Why do we go to these contortions? Previous versions (<1.3.3) of cygwin
used to block when creating a child so that the child could copy the
parent's cygheap. The problem with this was that when a cygwin process
invoked a non-cygwin child, it would block forever waiting for the child
to let it know that it was done copying the heap. That caused
understandable complaints from people who wanted to run non-cygwin
applications "in the background".
In Cygwin 1.3.3 (and presumably beyond) the location of the cygwin heap
has been fixed to be at the end of the cygwin1.dll address space.

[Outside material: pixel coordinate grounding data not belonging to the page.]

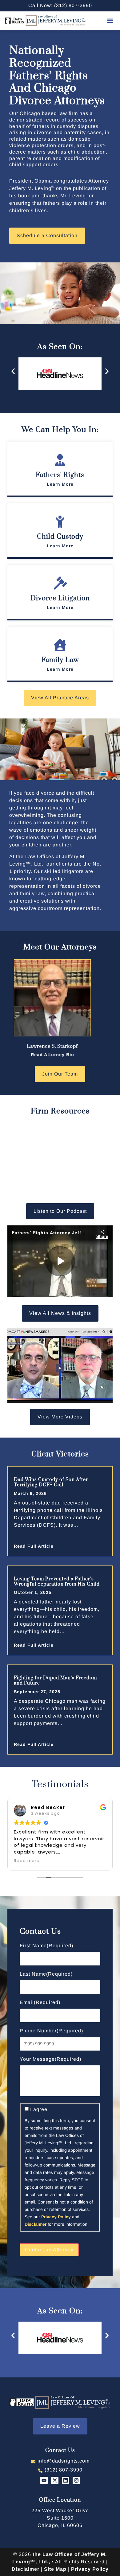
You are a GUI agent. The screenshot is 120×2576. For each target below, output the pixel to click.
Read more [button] (27, 1861)
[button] (110, 20)
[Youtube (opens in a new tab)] (44, 2480)
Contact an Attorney (49, 2249)
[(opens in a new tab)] (60, 1365)
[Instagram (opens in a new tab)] (76, 2480)
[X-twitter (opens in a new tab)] (54, 2480)
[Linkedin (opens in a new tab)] (65, 2480)
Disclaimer (35, 2224)
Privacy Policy (56, 2216)
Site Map (55, 2569)
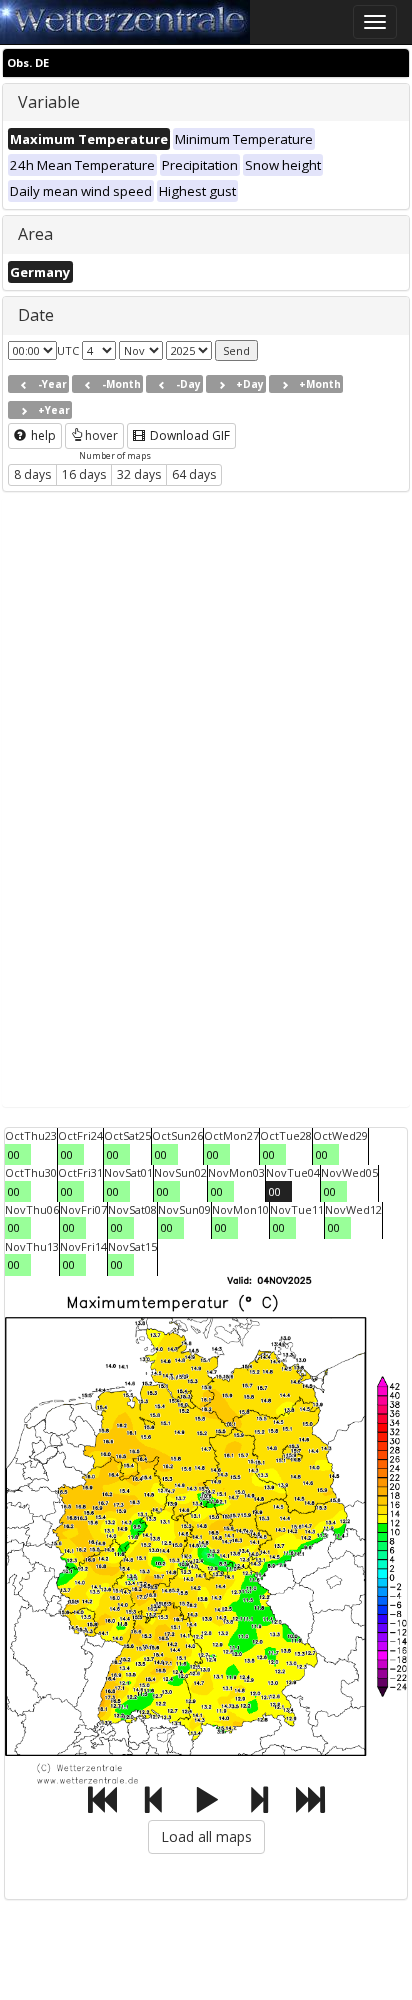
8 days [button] (32, 474)
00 (14, 1154)
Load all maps (206, 1836)
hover (101, 435)
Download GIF (188, 435)
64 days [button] (194, 474)
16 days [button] (84, 474)
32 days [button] (139, 474)
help (42, 435)
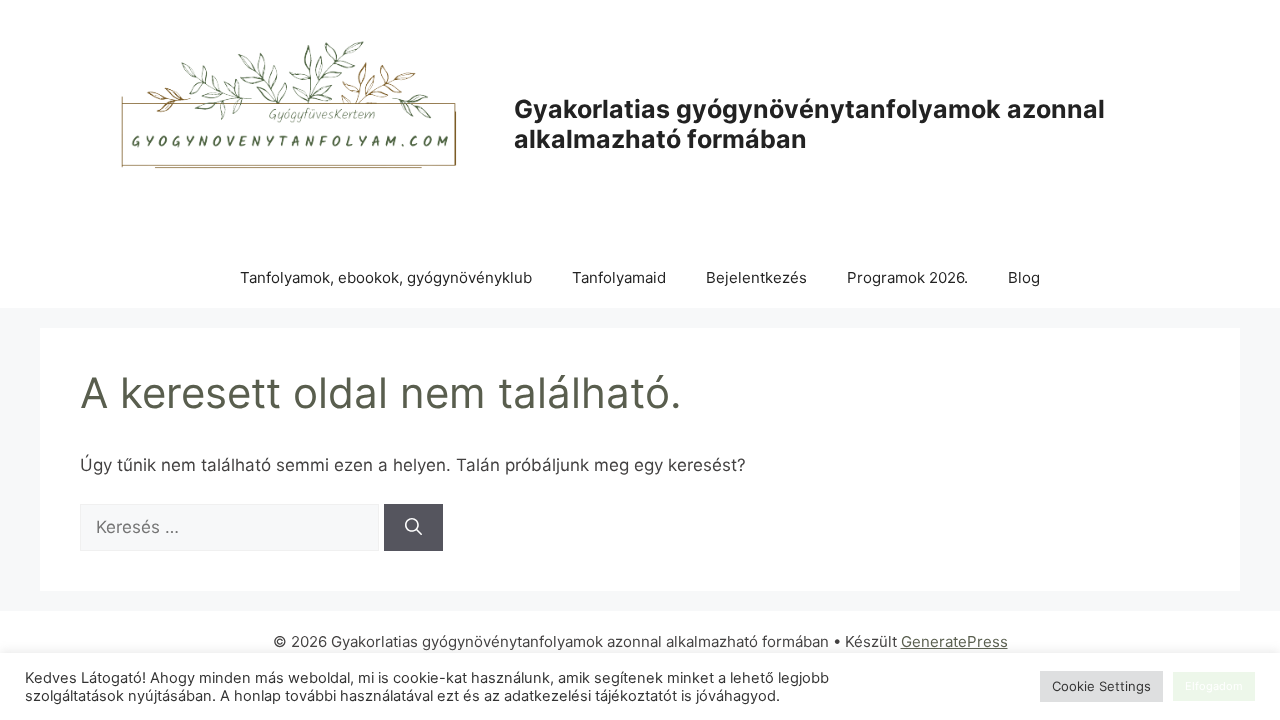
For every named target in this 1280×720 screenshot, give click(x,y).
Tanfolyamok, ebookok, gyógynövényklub (386, 277)
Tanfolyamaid (619, 277)
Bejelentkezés (756, 277)
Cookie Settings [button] (1101, 686)
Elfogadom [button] (1214, 686)
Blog (1024, 277)
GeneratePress (954, 641)
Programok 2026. (907, 277)
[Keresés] (413, 528)
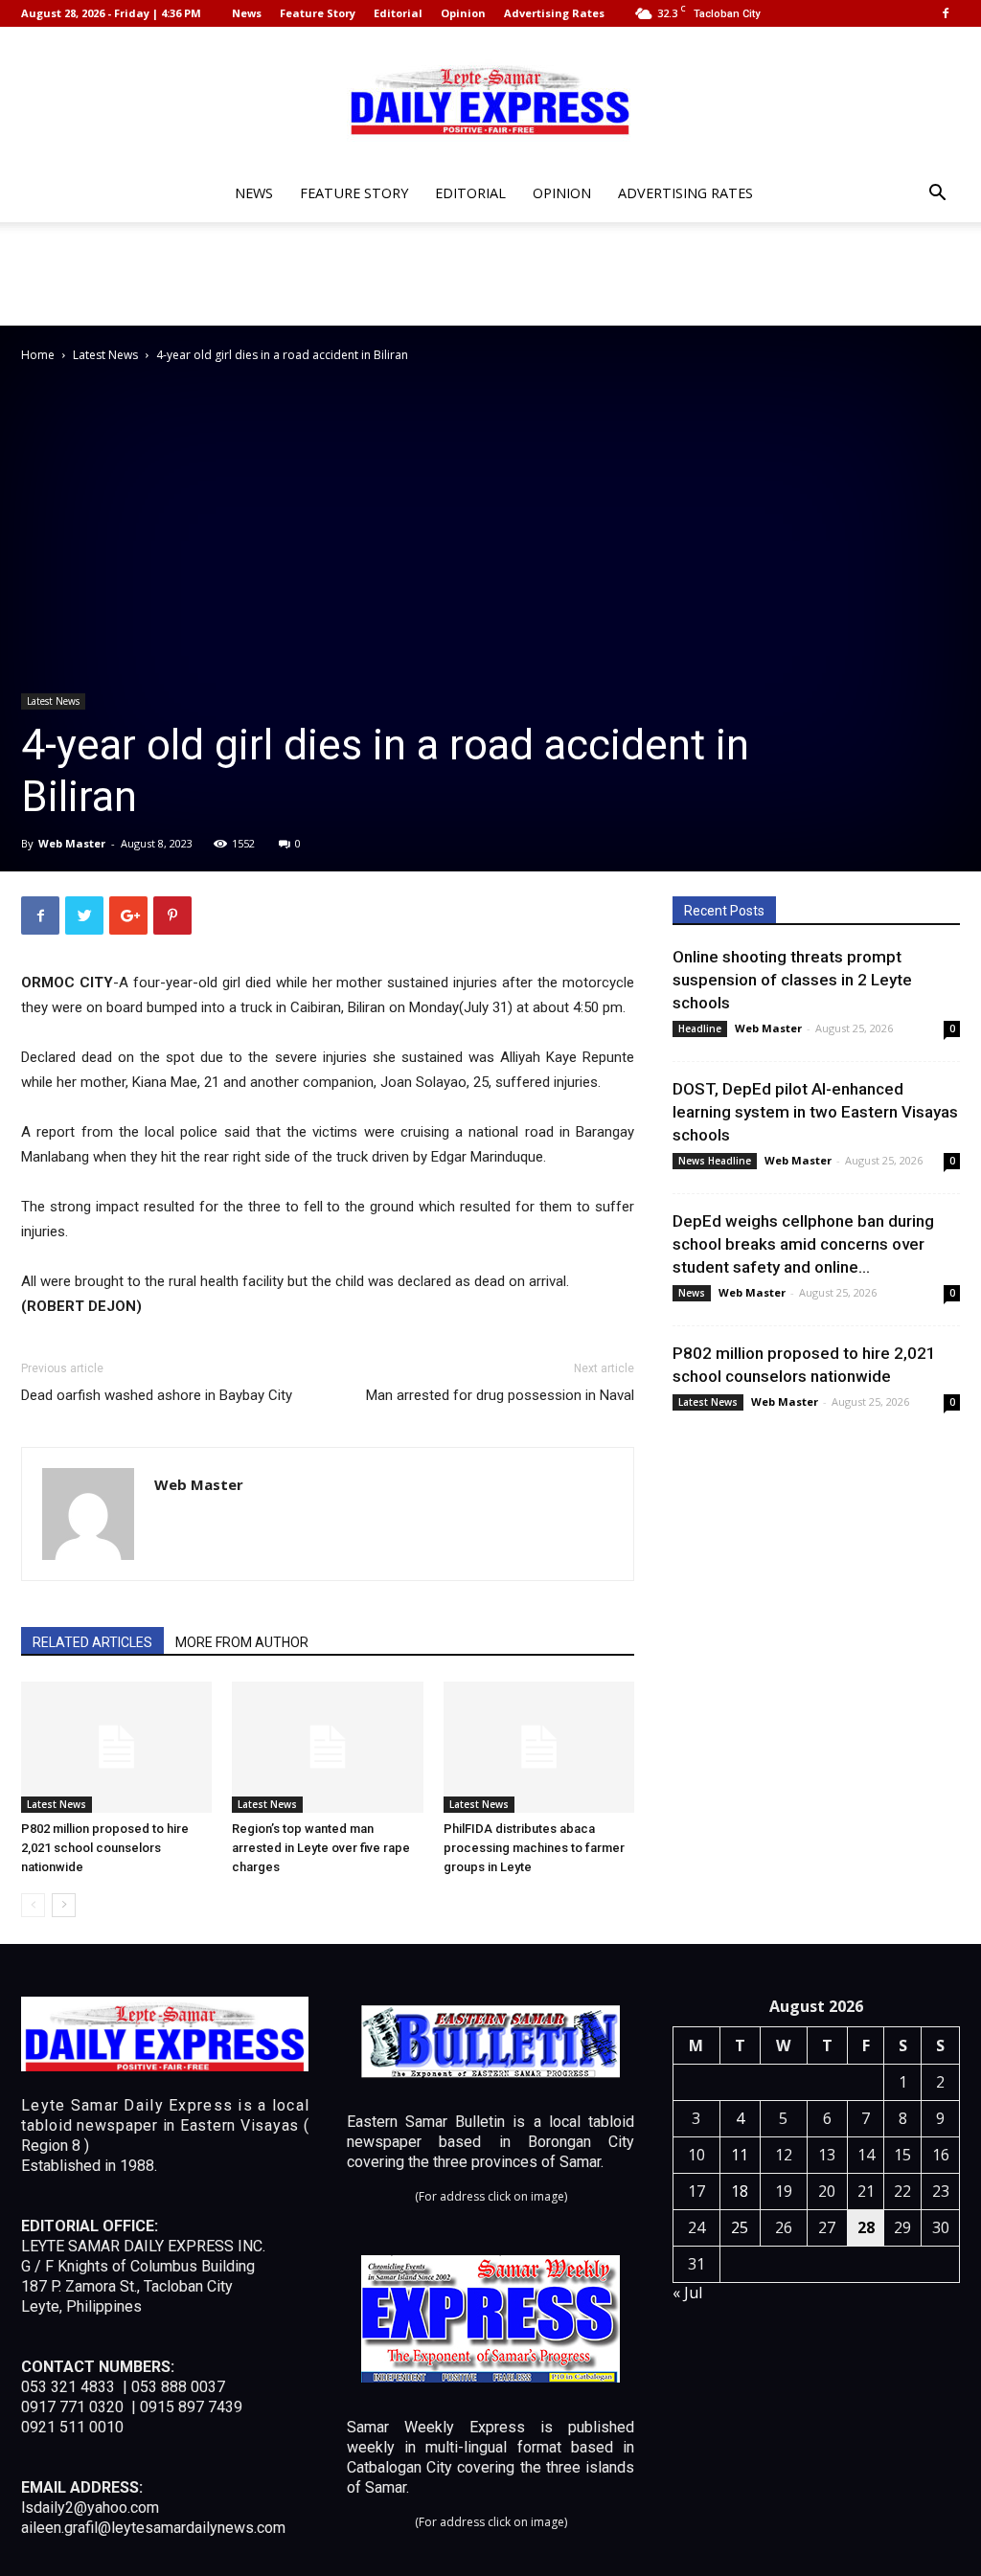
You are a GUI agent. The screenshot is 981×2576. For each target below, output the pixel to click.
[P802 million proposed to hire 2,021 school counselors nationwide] (116, 1747)
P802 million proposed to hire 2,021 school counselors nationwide (105, 1847)
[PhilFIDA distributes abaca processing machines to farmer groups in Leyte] (539, 1747)
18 (739, 2191)
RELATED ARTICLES (92, 1642)
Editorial (398, 13)
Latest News (105, 355)
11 (739, 2154)
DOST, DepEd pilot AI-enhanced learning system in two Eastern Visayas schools (815, 1111)
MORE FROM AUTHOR (241, 1642)
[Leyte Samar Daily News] (490, 98)
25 (739, 2227)
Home (38, 355)
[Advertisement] (490, 274)
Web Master (71, 843)
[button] (937, 195)
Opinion (463, 13)
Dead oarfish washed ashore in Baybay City (156, 1395)
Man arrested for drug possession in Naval (500, 1395)
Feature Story (317, 13)
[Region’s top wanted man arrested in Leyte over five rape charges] (327, 1747)
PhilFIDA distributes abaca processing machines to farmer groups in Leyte (534, 1847)
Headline (699, 1028)
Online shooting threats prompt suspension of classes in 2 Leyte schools (792, 979)
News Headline (714, 1160)
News (247, 13)
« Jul (687, 2292)
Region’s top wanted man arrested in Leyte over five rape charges (321, 1847)
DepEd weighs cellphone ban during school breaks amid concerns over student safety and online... (803, 1244)
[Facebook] (945, 13)
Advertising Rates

Previously, we let the "OS" choose where to allocate the cygwin heap in
the initial cygwin process and attempted to use this same location in
subsequent cygwin processes started from this parent.
This was basically done to accomodate Windows XP, although there were
sporadic complaints of cygwin heap failures in other pathological
situations with both NT and 9x. In Windows XP, Microsoft made the
allocation of memory less deterministic. This is certainly their right.
Cygwin was previously relying on undocumented and "iffy" behavior before.
We're not exactly on completely firm ground now, though. We are assuming
that there is sufficient space after the cygwin DLL for the allocation
of the cygwin heap. So far this assumption has proved workable but there
is no guarantee that newer versions of Windows won't break this assumption
too.